* **Given task 1**
Repeat these rows word for word, starting at the row that contains "At what coordinates" and ending after the row that contains "Action: click(x=308, y=221)".

* **Document excerpt**
____

Following the vote of the shareholders that the Company not continue as a
United Kingdom investment trust, as recommended by the Directors, we have been
working to develop a proposal for the reconstruction of the Company. In
cooperation with our Investment Adviser, Brook Asset Management, we endeavoured
to find a way to form a listed New Zealand company into which we could merge
The New Zealand Investment Trust. Such a company would have been constructed to
qualify as a Portfolio Investment Entity ("PIE") under a new tax regime
effective in New Zealand on 1 October 2007. Our Company could then have gone
forward in a tax-effective form similar to that which has served shareholders
so well for 19 years. Unfortunately, we were not successful.
Your Directors have therefore determined that the best result for our
shareholders as a whole is to wind up the Company. In doing so, we are
recommending that shareholders wishing to exit their investment be given cash
from the liquidation of the Company's assets, whilst shareholders who wish to
continue with an investment be offered the following:
* For shareholders in the United Kingdom, a roll-over into the CF iimia
Growth and Income Fund, a fund of funds with a global mandate and a
sub-fund of a United Kingdom Open-Ended Investment Company ("OEIC"), a fund
of funds invested globally and managed by iimia plc (the manager of The New
Zealand Investment Trust).

____

* **Dataset extract**
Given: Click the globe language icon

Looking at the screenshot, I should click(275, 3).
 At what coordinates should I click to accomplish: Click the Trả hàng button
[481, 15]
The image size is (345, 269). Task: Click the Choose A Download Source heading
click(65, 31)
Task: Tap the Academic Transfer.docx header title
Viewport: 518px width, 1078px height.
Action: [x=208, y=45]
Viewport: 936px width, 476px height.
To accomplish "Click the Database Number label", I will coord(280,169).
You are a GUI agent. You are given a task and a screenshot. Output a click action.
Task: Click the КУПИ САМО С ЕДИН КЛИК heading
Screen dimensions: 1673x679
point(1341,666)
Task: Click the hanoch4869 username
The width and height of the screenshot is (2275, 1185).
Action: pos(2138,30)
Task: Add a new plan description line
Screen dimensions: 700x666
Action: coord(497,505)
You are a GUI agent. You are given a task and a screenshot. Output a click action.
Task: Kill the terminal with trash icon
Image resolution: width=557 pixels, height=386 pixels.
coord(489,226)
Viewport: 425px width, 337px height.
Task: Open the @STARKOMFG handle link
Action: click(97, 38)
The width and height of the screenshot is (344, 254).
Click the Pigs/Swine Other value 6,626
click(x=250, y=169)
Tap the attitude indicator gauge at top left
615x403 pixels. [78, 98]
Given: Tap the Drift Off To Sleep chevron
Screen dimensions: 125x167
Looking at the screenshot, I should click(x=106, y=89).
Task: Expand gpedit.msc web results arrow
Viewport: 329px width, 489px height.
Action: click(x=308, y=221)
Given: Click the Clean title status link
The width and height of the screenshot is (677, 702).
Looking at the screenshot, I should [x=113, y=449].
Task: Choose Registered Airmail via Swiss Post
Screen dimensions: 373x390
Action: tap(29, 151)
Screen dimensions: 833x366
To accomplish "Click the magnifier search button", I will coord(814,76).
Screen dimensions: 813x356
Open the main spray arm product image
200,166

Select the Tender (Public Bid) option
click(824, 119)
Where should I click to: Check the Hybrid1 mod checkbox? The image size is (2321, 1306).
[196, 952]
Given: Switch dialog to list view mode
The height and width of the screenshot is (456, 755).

____

* **Given task 2**
Reproduce the passage on the Company's wind-up word for word, starting at the words "Your Directors have" and ending after the words "Zealand Investment Trust).".

* **Task output 1**
 At what coordinates should I click to accomplish: Click the Trả hàng button
[481, 15]
The image size is (345, 269). Task: Click the Choose A Download Source heading
click(65, 31)
Task: Tap the Academic Transfer.docx header title
Viewport: 518px width, 1078px height.
Action: [x=208, y=45]
Viewport: 936px width, 476px height.
To accomplish "Click the Database Number label", I will coord(280,169).
You are a GUI agent. You are given a task and a screenshot. Output a click action.
Task: Click the КУПИ САМО С ЕДИН КЛИК heading
Screen dimensions: 1673x679
point(1341,666)
Task: Click the hanoch4869 username
The width and height of the screenshot is (2275, 1185).
Action: pos(2138,30)
Task: Add a new plan description line
Screen dimensions: 700x666
Action: coord(497,505)
You are a GUI agent. You are given a task and a screenshot. Output a click action.
Task: Kill the terminal with trash icon
Image resolution: width=557 pixels, height=386 pixels.
coord(489,226)
Viewport: 425px width, 337px height.
Task: Open the @STARKOMFG handle link
Action: click(97, 38)
The width and height of the screenshot is (344, 254).
Click the Pigs/Swine Other value 6,626
click(x=250, y=169)
Tap the attitude indicator gauge at top left
615x403 pixels. [78, 98]
Given: Tap the Drift Off To Sleep chevron
Screen dimensions: 125x167
Looking at the screenshot, I should click(x=106, y=89).
Task: Expand gpedit.msc web results arrow
Viewport: 329px width, 489px height.
Action: click(x=308, y=221)

* **Task output 2**
Your Directors have therefore determined that the best result for our
shareholders as a whole is to wind up the Company. In doing so, we are
recommending that shareholders wishing to exit their investment be given cash
from the liquidation of the Company's assets, whilst shareholders who wish to
continue with an investment be offered the following:
* For shareholders in the United Kingdom, a roll-over into the CF iimia
Growth and Income Fund, a fund of funds with a global mandate and a
sub-fund of a United Kingdom Open-Ended Investment Company ("OEIC"), a fund
of funds invested globally and managed by iimia plc (the manager of The New
Zealand Investment Trust).